It’s Easter morning. To some that is another Sunday, others with children possibly a day filled with Easter baskets, egg hunts and family meals. To me, it’s very personal. It’s a day that I realize something very big and very personal was done for me. It would have been done for me if I was the only person on earth, and because, obviously, I am not, it was done personally for each and every one of us. This means a lot to me. It makes me realize that I am important, loved, and worth something. I don’t always remember this. There are many times that I feel unloved and alone, unworthy of anything and hurting because of this. I know many others feel the same way. I also know that I have failed at reaching many of those who are feeling this way, often because of my own selfishness and my own pain. It is a statement of fact. It doesn’t make it right or wrong, it just is. It makes me sad to think of this.
I am currently sitting alone at home as I am writing this. There are many reasons for that also, and Sundays can be very difficult for this reason. This morning I turned on the TV as I was eating my breakfast and came upon an incredible program. In fact, I think it’s very appropriate that this program was playing this morning, because it is a program about a man who has done so much for so many people, very much like what I alluded to in the first paragraph. The program is, “Mr. Rogers and Me.”
I don’t know how many of you will remember Mr. Rogers. To me, he is a childhood friend and my children will also say the same thing.
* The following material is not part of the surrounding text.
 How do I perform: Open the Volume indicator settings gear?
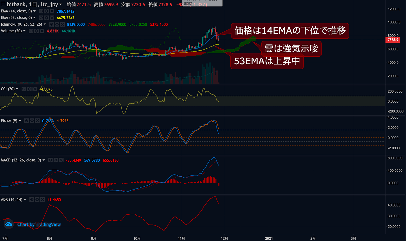click(36, 31)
He filled many of my mornings as a child, and again as a young parent with love, and the incredible feeling of being important, safe, and someone who was worthy of these things. It’s the reason I filled the mornings of my children with this, and hope that the mornings of my grandchildren can also be filled with this. Mr. Rogers was the epitome of caring. I don’t know how to say that any better. Many of us remember things like the way he came in and changed from his suit jacket and shoes to his hand-knitted sweater (made by his mother I just found out) and his blue sneakers, how he spoke softly and slowly, showed us so many things and talked to us about difficult situations and how to handle them. He took us on field trips around the neighborhood and showed us how the post office, trains, and so many other things worked. He discussed difficult situations children may find them selves in such as bullies, divorce, death of a family member or friend, and so many things I can’t even remember. I just know that the time I spent in his presence was safe, secure, and loving.
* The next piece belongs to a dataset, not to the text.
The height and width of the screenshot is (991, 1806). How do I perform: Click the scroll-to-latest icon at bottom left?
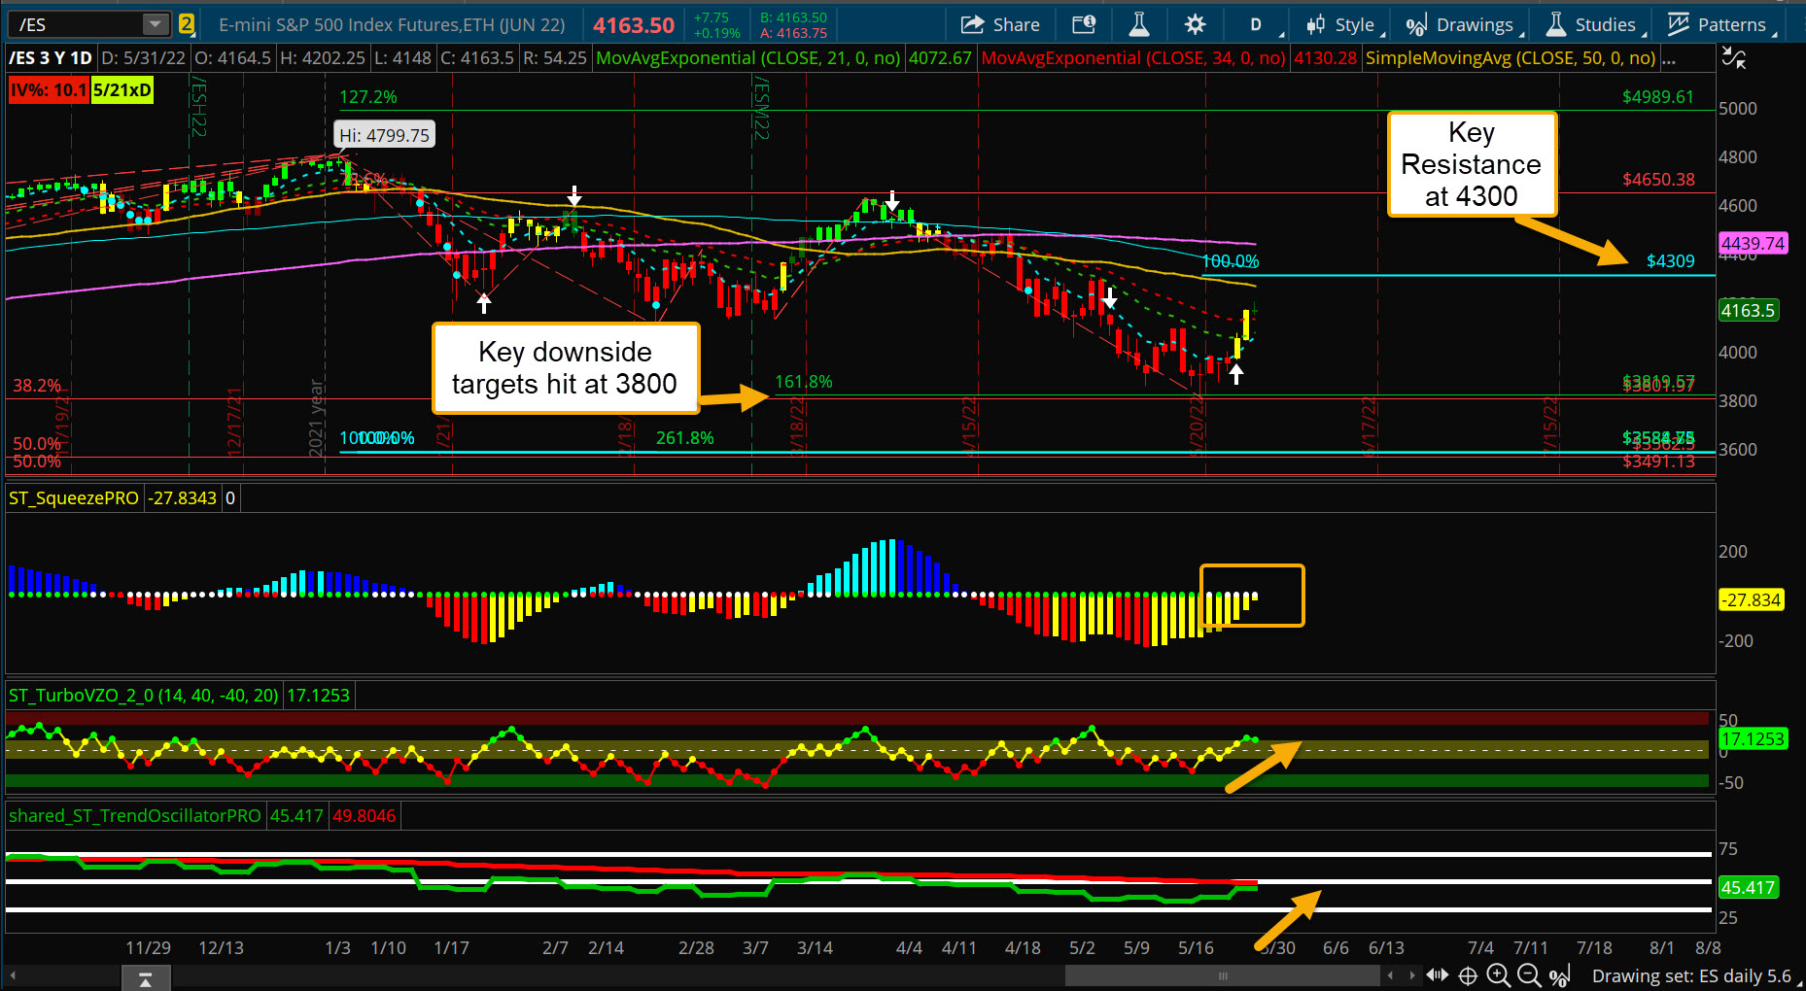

As I watch this documentary, I am learning that this is exactly the person he was off the air also. I am hearing stories of how he showed up at birthday parties for children and created clocks out of paper plates and taught a young man how to tell time, or how he made a very special program with another women discussing divorce and how to talk with children about it, causing all the adults in the audience to stand up and share their experiences with this and how they felt. I am learning how at the end of his life, dying of cancer, he continued to support and encourage his own family even though he was in a lot of pain and experiencing depression. I am awed by this man and his life, as I was awed as a child at his presence.
I am also finding myself reflecting on my life, my career, and the many things I have experienced over the years and feeling like I have fallen short. I know we shouldn’t compare ourselves to others, and have often talked about this to my own children and grandchildren. I think it’s more than that though. I believe that my change of careers to teaching was a spiritual thing, a calling to ministry. I know I did this very well for years, believing that I was to be more than just a math teacher, but that I was to be a presence to these young people, a safe place, a role-model, someone they could trust. I am realizing these past two years that I lost track of that a bit. There are some good reasons for this, but hearing how Mr. Rogers stayed who he was even in the most difficult time of his life, makes me realize that I have fallen short. I have allowed life circumstances to creep in and change the person I was when I started this to a person who allowed painful, and hard experiences to change how I viewed my ministry.
I need to change that. I need to find my way back to the person I was when I started this journey, I need to grow from these experiences and become stronger, not allow them to make me bitter, angry or introverted. I need to find a way to share what I know to be true about life, love, and learning, and share this with my students to help them become strong people who can sustain whatever life is bringing their way.
I need to remember my Savior, who gave everything He had for me, and Mr. Rogers, who gave everything he was to all of us.